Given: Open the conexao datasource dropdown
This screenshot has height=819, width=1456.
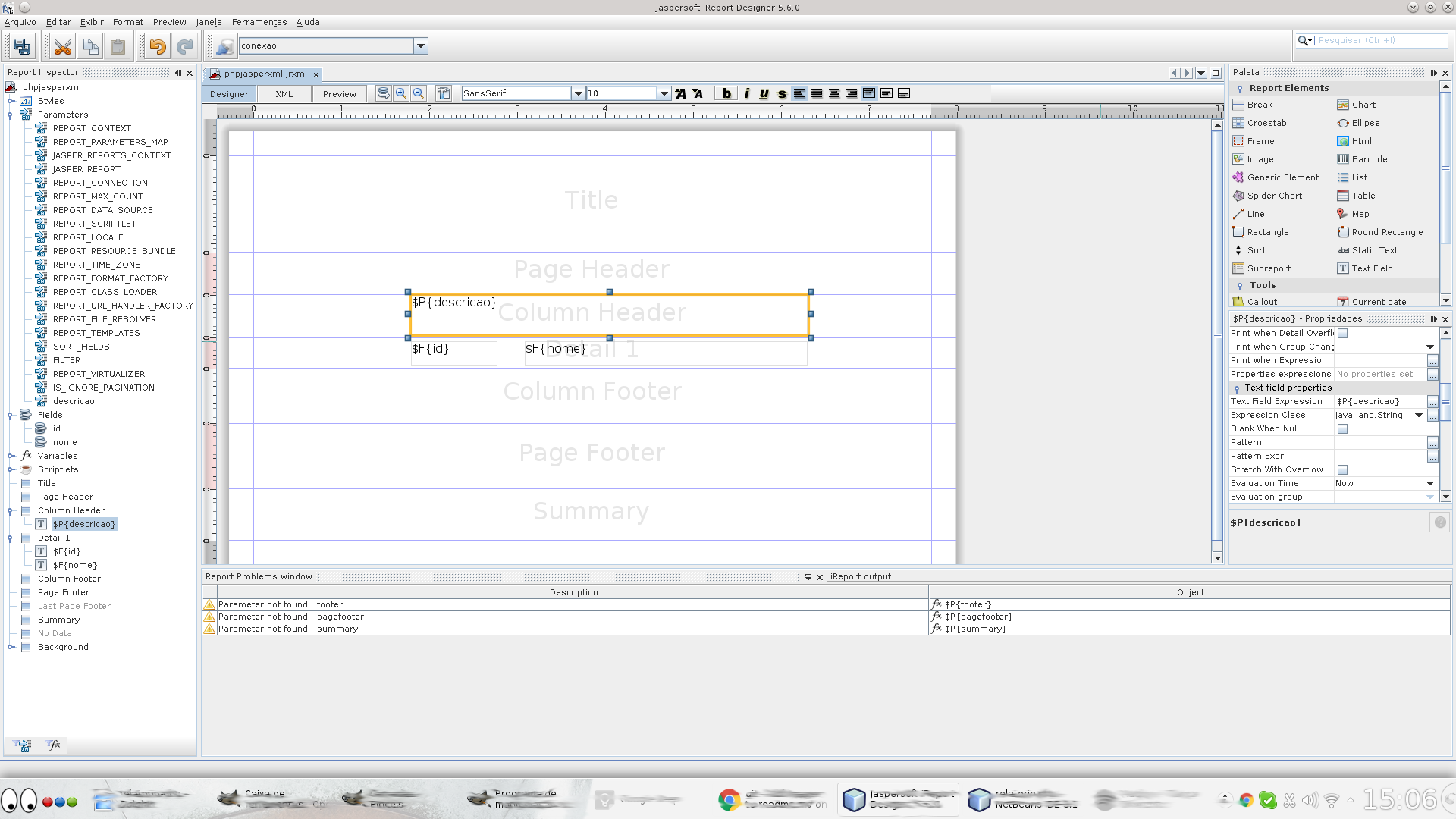Looking at the screenshot, I should pos(420,46).
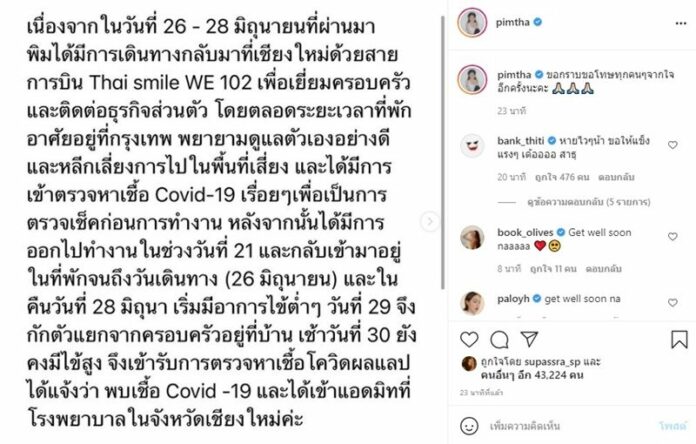The image size is (696, 444).
Task: Save the post with the bookmark icon
Action: pyautogui.click(x=679, y=340)
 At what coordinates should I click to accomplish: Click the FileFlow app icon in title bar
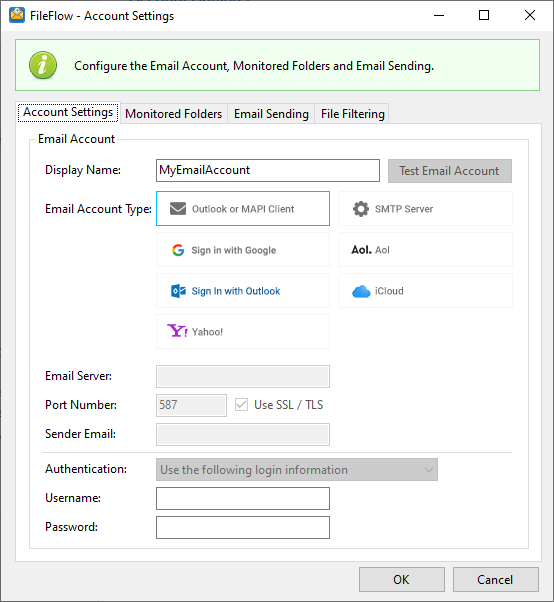click(x=17, y=15)
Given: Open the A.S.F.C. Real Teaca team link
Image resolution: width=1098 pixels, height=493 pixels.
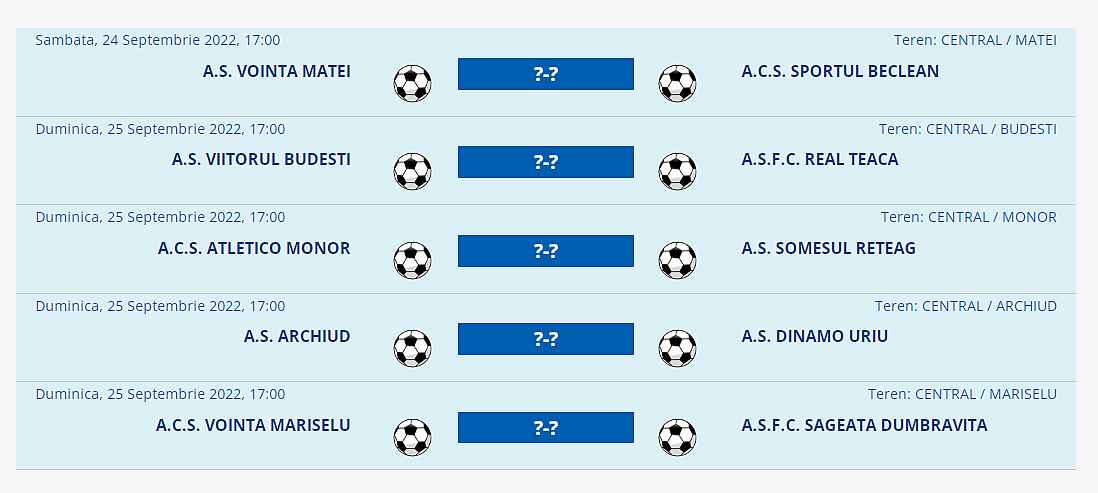Looking at the screenshot, I should tap(820, 160).
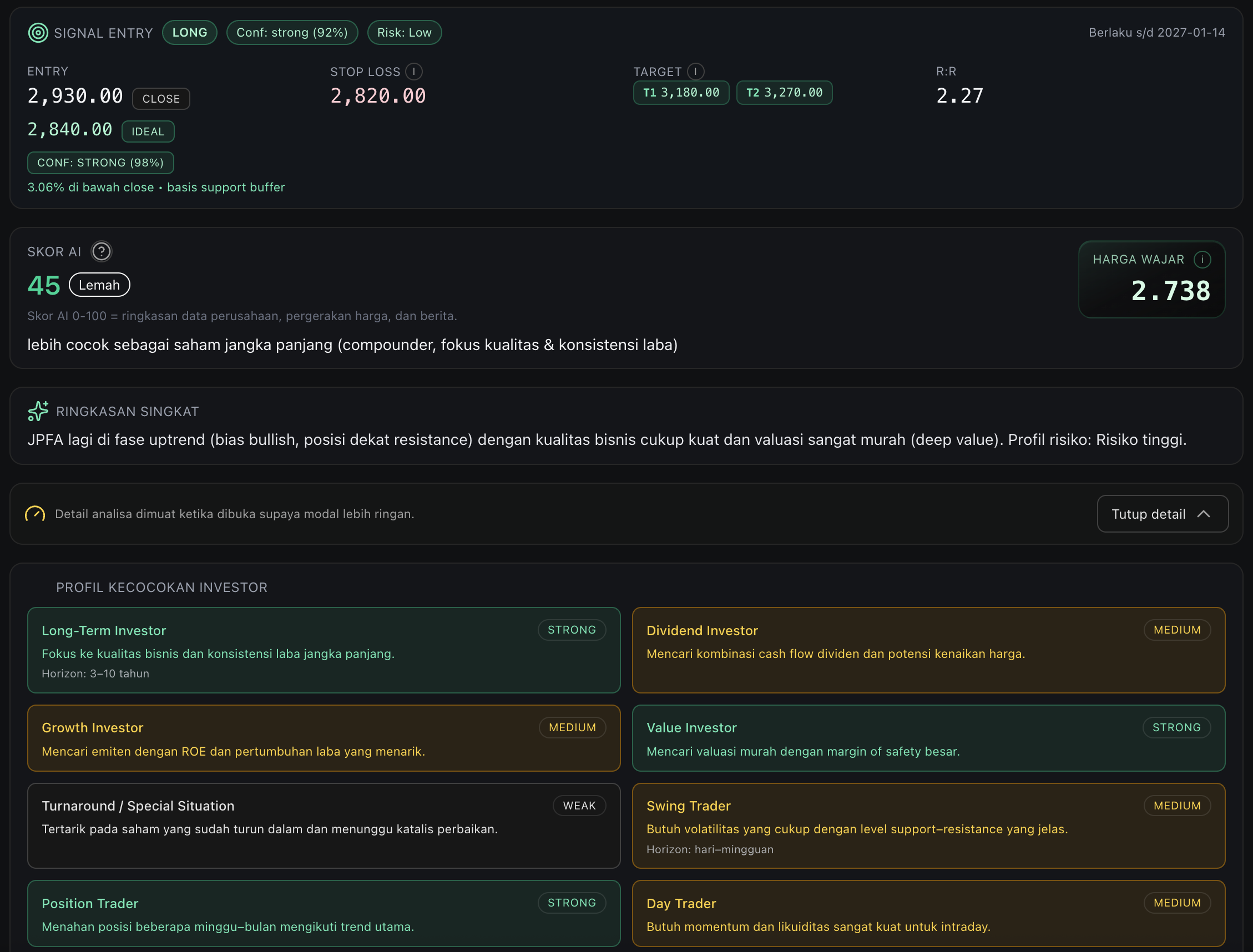Click the Harga Wajar info icon
This screenshot has width=1253, height=952.
pos(1202,260)
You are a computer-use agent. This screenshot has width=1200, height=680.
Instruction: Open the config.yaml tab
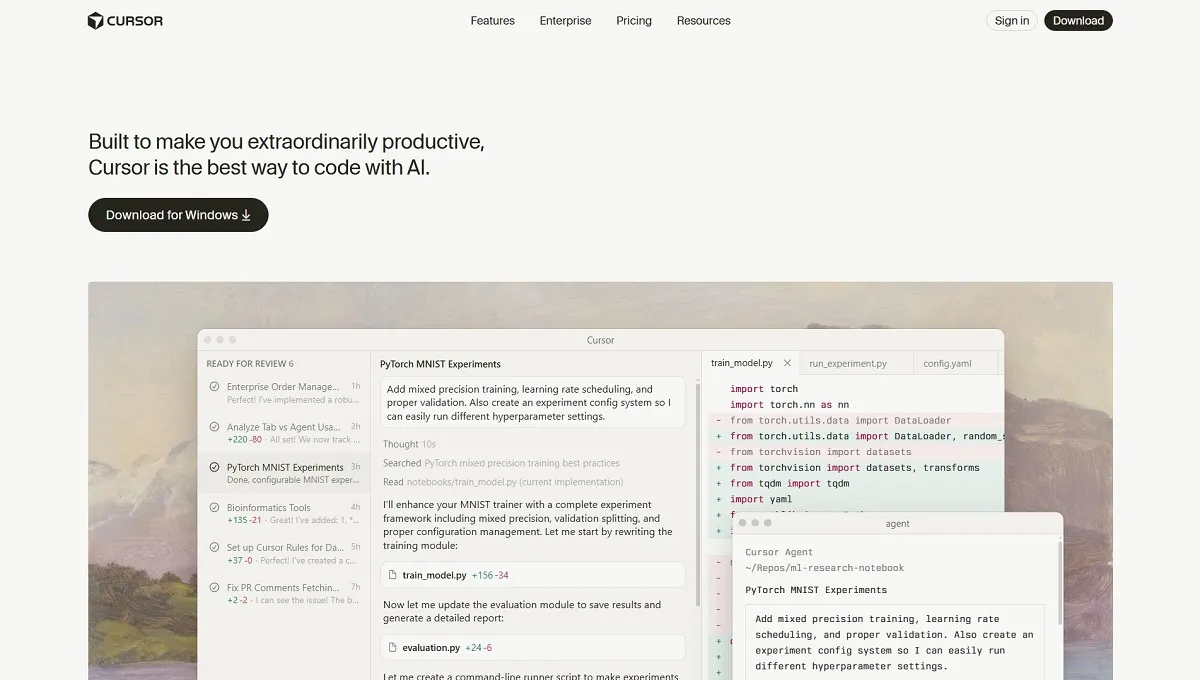(949, 363)
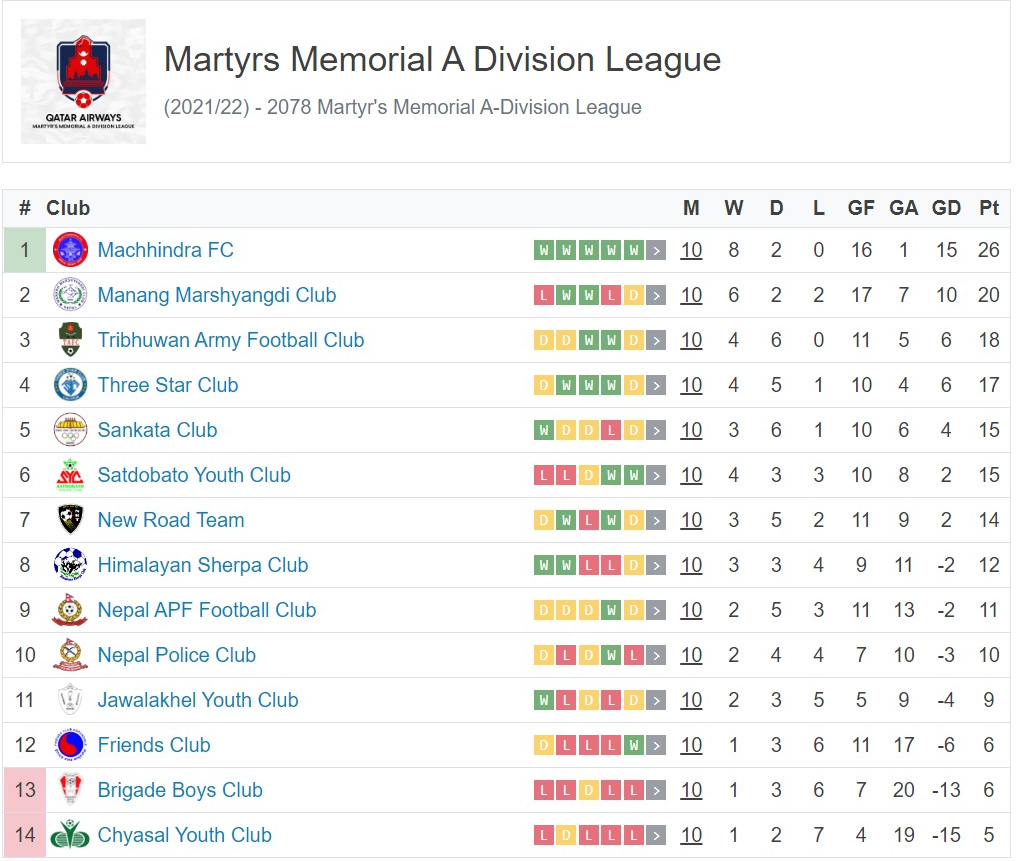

+-------+

**WHAT IS ASKED:**
Rewrite all of the items above, replacing every "Given" with "Goal" and leaving everything else unchanged. Omit the pictures from your answer.

**ANSWER:**
Goal: Open the conexao datasource dropdown
This screenshot has height=819, width=1456.
Looking at the screenshot, I should pos(420,46).
The image size is (696, 444).
Task: Save the post with the bookmark icon
Action: pyautogui.click(x=679, y=340)
 At what coordinates should I click to accomplish: Click the FileFlow app icon in title bar
click(x=17, y=15)
Goal: Open the A.S.F.C. Real Teaca team link
Image resolution: width=1098 pixels, height=493 pixels.
Looking at the screenshot, I should tap(820, 160).
Click the Harga Wajar info icon
This screenshot has width=1253, height=952.
pos(1202,260)
You are a computer-use agent. This screenshot has width=1200, height=680.
Instruction: Open the config.yaml tab
(949, 363)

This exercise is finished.